__WHAT TO WORK ON__
In the comment thread about a marmot hidden in an official Swiss map, at what scale is the rodent said to be drawn?

__DOCUMENT SECTION__
When I was a cartographer in the 1500s I used to hide dragons, sea serpents and the occasional heretical inscription in the blank bits, because at least back then the Holy Roman Emperor had the decency to pretend he didn’t notice as long as the tax broders were correct.
Now look at us: the Swiss federal cartographers, salaried, pensioned, triple-proofread, still cannot resist smuggling a naked woman and a cheeky marmot into the official topography. And the admisntration? They wait until the perpetrator has safely retired on full index-linked benefits, then solemnly announce the marmot will be "removed in the next revision cycle, pending environmental-impact assessment of the pixel."
This is what passes for rebellion inside the European regulatory state: a rodent drawn at 1:25 000 scale that offends precisely no one and will be erased by a civil servant who wasn’t even born when it was sketched. Truly the revolutionary spirit of our continent has been reduced to a change-request ticket with fourteen mandatory approvers and a carbon-copy to Bern.
I fill in another compliance form and weep for the age when men risked the stake for a badly drawn leviathan.
The looming sense of EU technocracy is ever present - I guess the kind of person to take offence at a cheeky marmot is probably going to be a perfect drone beurocrat. Although we do have to ask ourselves as a society, if we live in a world were a cartographer can't sneak in a little drawing, is it a world worth living?
I think what we need to do is fund an exhibition into the swiss alps to reconstute the terrain in the shape of a funny little marmot.
To be fair, the Swiss are not in the EU, but they do have a curious relationship with it as a landlocked enclave. (Much like Andorra, San Marino, and the Vatican.)
almost similiar to the UK - while being very anti-eu, there's a complete technocratic acceptance, and beurocratic minutea has taken it over.
Real sense of legislation above all
>European regulatory state
*Switzerland
Not EU but still a european state
Of course, but they're fiercely opposed to the notion of being subject to regulation by EU institutions. The Swiss are well capable of regulating themselves to death entirely on their own, thank you very much. ;)
On the other hand, this same thoroughness makes their trains run on time and their products well-respected for quality and precision. Two sides to a coin.
To get back to my nitpick: It's a bit like casually referring to the US when you're actually talking about Canada. Some Canadians might be offended.
And yeah, I'm fun at parties.
> Of course, but they're fiercely opposed to the notion of being subject to regulation by EU institutions.
They're also fiercly opposed to not having an open border, both for people and goods, with their EU neighbours.
One of these days something is going to have to give.
There had already been a few upset people over the issue, but then the war in Ukraine happened and the Swiss said "we're neutral!", and a few more got upset.
Eventually one of the deadlines the EU give them to get their act together will stick. It will presumably coincide with an economic crisis for one side or the other..
In case you didn’t recognize this as an epic comment, you should know this is an epic comment.
This was great - thank you, nicely done.
I love this kind of tongue-in-cheek steganography. In a similar vein: Vermont Inmates Hide Image Of Pig On Police Decals (https://www.npr.org/sections/thetwo-way/2012/02/03/146358114...)
> "'This is not as offensive as it would have been years ago. We can see the humor,' said Public Safety Commissioner Keith Flynn, a former state trooper and state prosecutor who was named commissioner a year ago. 'If the person had used some of that creativeness, he or she would not have ended up inside.'"

__DATA LINES__
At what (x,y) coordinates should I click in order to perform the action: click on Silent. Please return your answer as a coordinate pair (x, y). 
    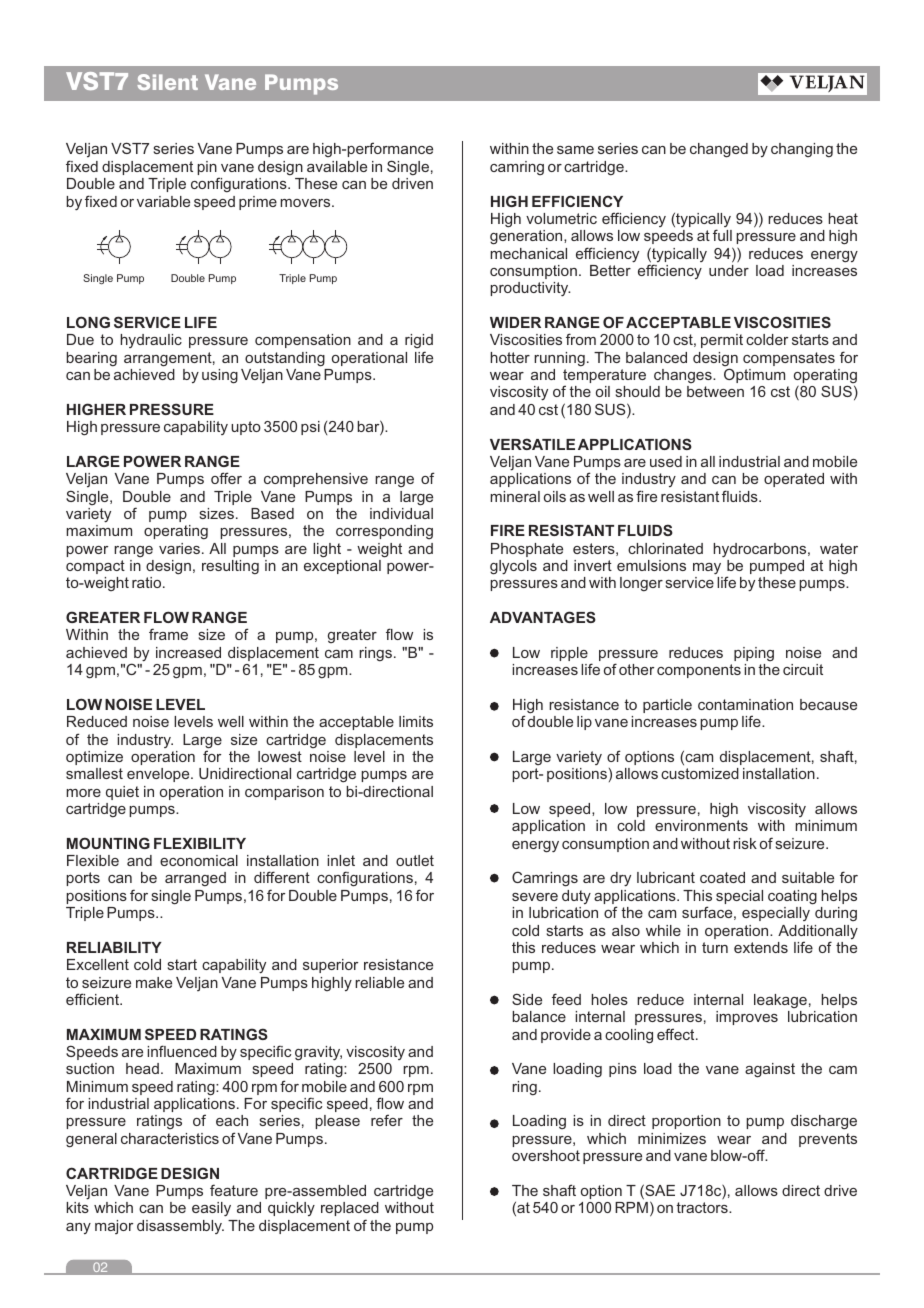
    Looking at the image, I should click on (167, 82).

__FINAL RESULT__
At 1:25 000 scale.